TimescaleDB Toolkit 1.6.0
We are pleased to announce the release of our newest version of the Timescale Toolkit! This new 1.6.0 version is now live on Timescale Cloud, available as part of our HA docker image, and, of course, available as source from our github repo.
We’ve introduced a couple of new experimental features as part of this release, which we will present in more detail below. First, we’ve introduced a new TopN Aggregate to provide an estimate of the top values of a dataset. We’ve also introduced a Gauge Aggregate which will start to provide our Counter Aggregate functionality for use with non-resetting metrics.
Beyond that, 1.6 includes refinements to the State Aggregate and Frequency Aggregate experimental features that we introduced in Toolkit 1.5, enhancing the usability of these aggregates and bringing them closer to stabilization. These aggregates are also more fully detailed in the following post.

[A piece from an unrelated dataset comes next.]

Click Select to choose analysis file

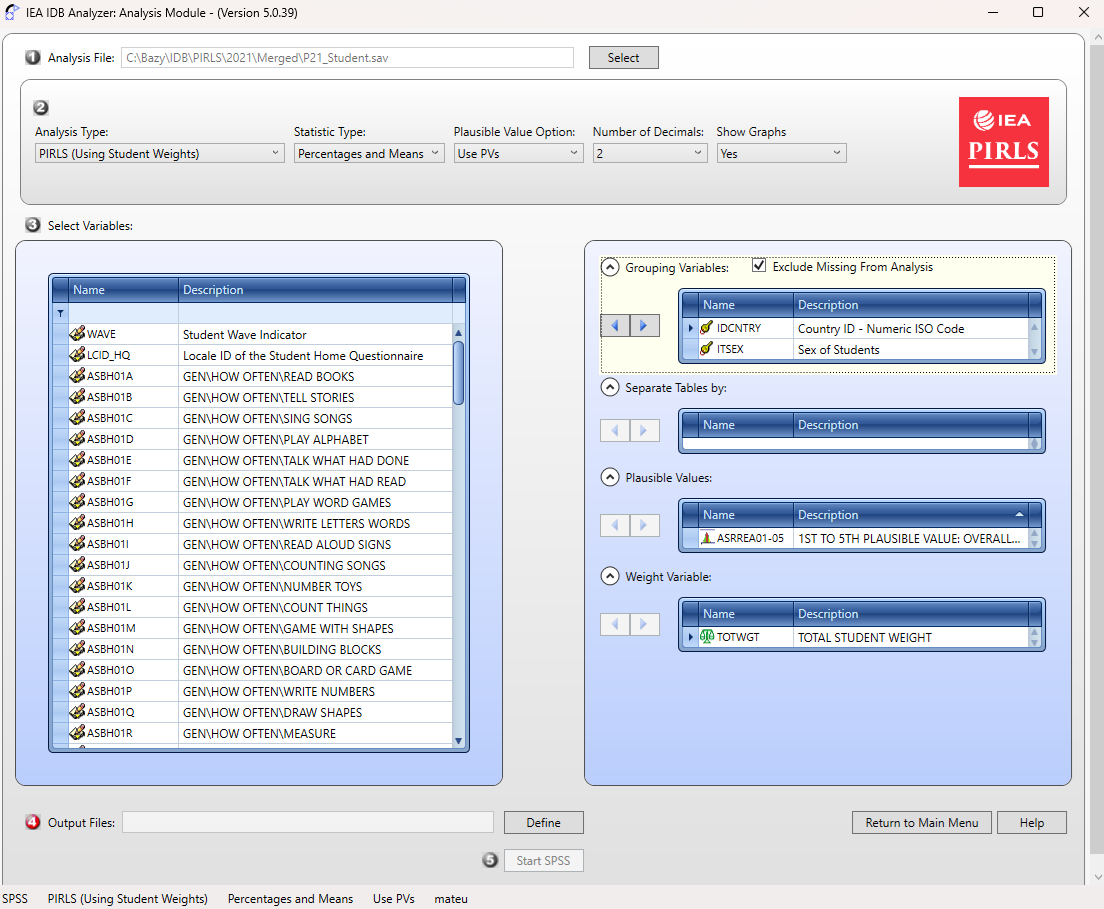[623, 58]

The Toolkit team strives to be as responsive to our community as possible. This is one of the main reasons we like to release experimental functionality that our users can try out and help us refine. Please take these new features out for a test drive and let us know about your experience and any improvements you’d like to see. You can drop a response to this post (or feel free to create a new post), chime in on our slack channel, or drop an issue directly into our github repo. Thank you for your help!
Frequency Aggregate
In 1.6 we’ve refined and improved the frequency aggregates we first introduced in our 1.5 release. The frequency aggregate is used to track the approximate frequency within a column of all values with a minimum frequency.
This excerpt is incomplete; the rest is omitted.